Helen Krueger, undergraduate student

1 February 2020

My project has hit a momentary lull while I secure the lab space, training, and instruments needed to complete the next phase of my project: processing biological samples for SEM and phenotypic taxonomic identification. I am working with several people in IWS and SciTech to help me with this stage. I hope to be up and running again by Feb. 3rd.

Since there is not much to update on the project front, I wanted to share a semi-new hobby that I have taken up: birding. Going into the environmental science field, I have been told that the number one best thing to enhance your observational skills is to become a birder. Because the animals are so small and move so quickly, they present an observational challenge in being swift and accurately identifying them.

The applicability of birding in your everyday practice of walking to campus, hiking, or even being a passenger in a car, is in the novelty of species that you weren’t aware of existing around you. The main motivation for learning how to be a birder is being outside and cracking open another layer in the experience of your daily walk.

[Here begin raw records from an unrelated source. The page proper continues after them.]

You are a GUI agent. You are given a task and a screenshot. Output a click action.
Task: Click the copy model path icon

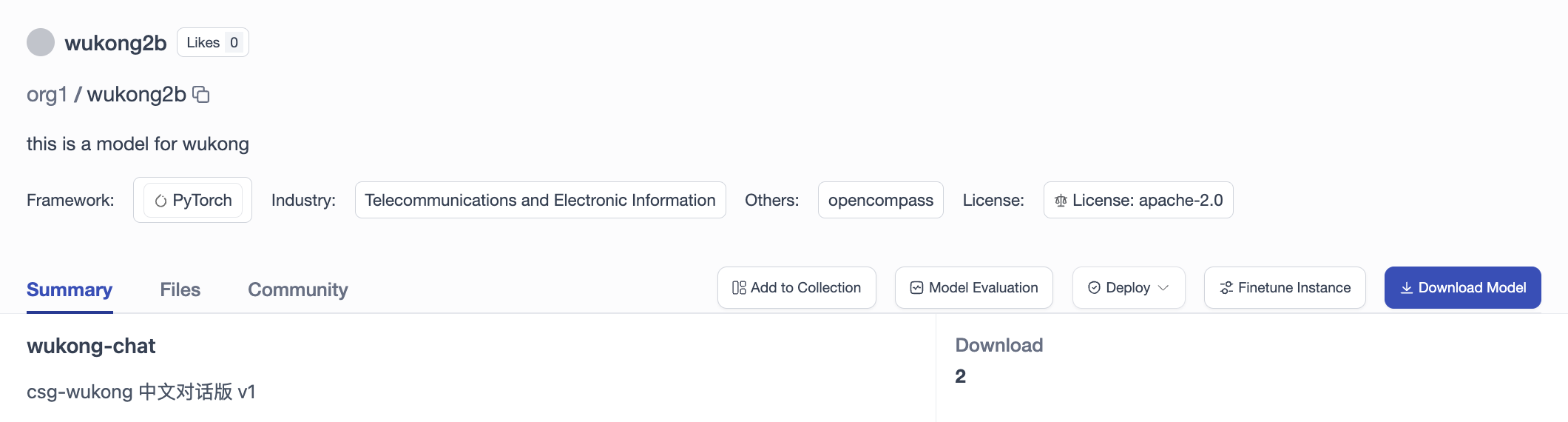tap(201, 95)
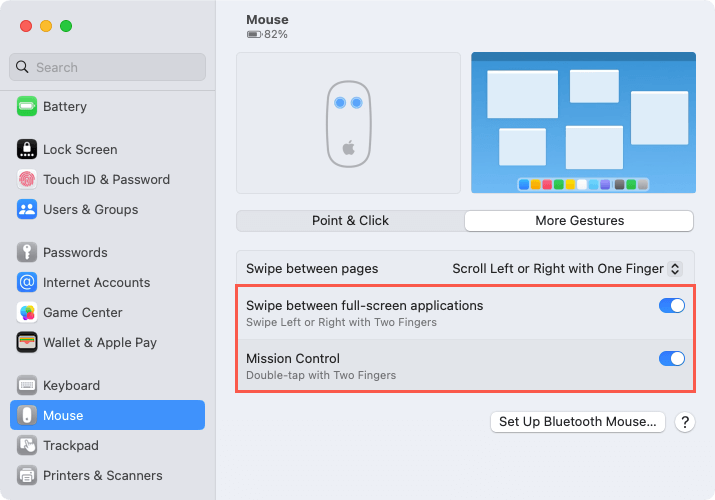
Task: Switch to Point & Click tab
Action: 350,221
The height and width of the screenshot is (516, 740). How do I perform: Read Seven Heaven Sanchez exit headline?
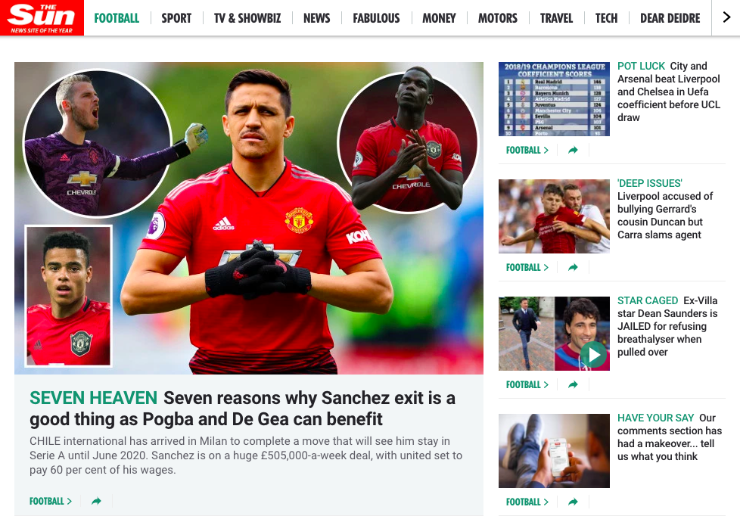(242, 408)
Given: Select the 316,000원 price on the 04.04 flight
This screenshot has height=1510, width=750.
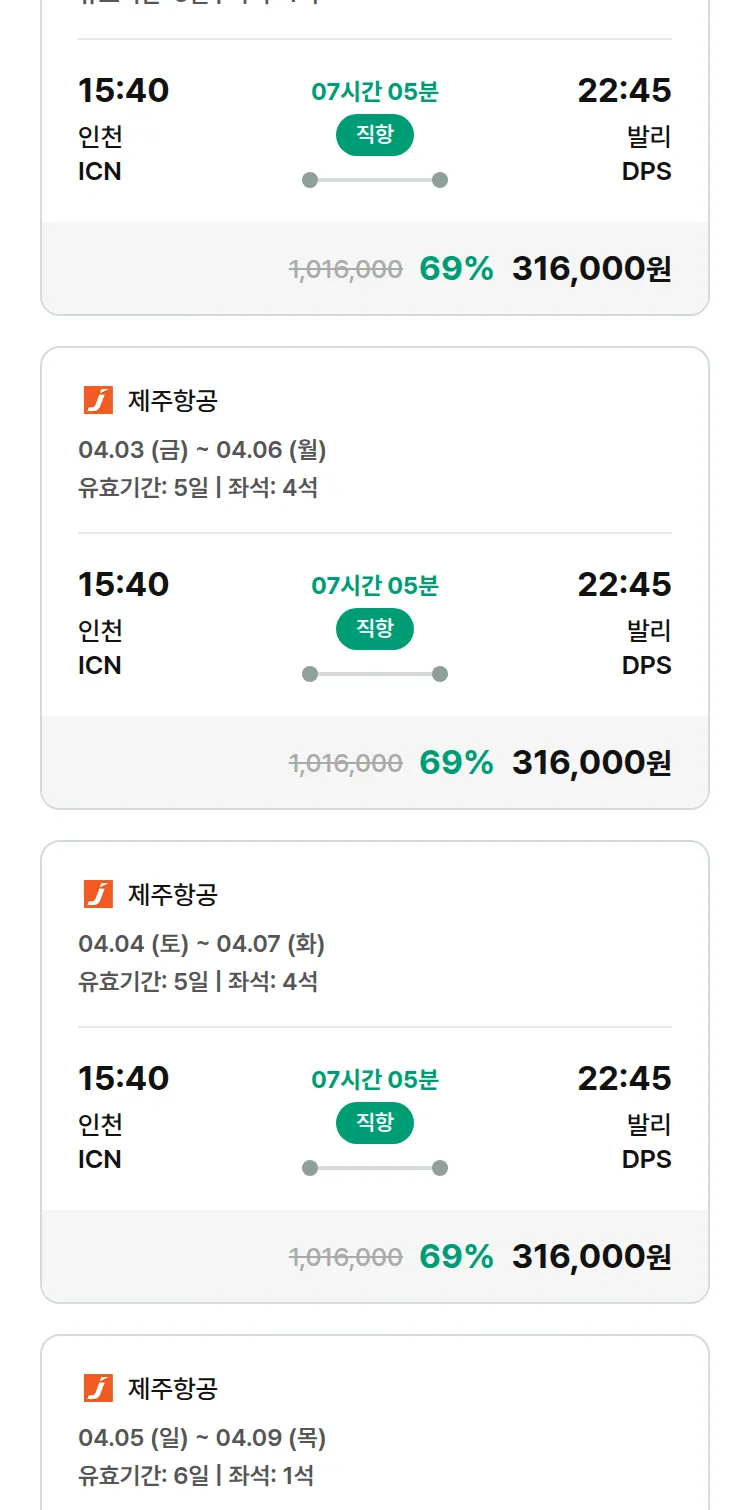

So far, I have been focusing on identifying waterfowl, because they are seasonally present in the winter, and somewhat easier to identify. I have found quite a bit of success identifying birds with the help of knowledgeable friends, bird apps and ID books. All of the birds that I have identified and counted were recorded in ebird - a citizen science birding platform that collects data on birds worldwide. If anyone would like to go birding with me, let me know!

Thankful for undergrads!

Grace Freeman, graduate student

1 February 2020

With the new quarter comes new adventures! It started slowly as we had a week of snow days after only a few days of classes. Even coming from Minnesota, I had never had school cancelled due to snow! Maybe for ice or temps in the double digits below freezing, but never snow. The whole thing was wild and novel to me!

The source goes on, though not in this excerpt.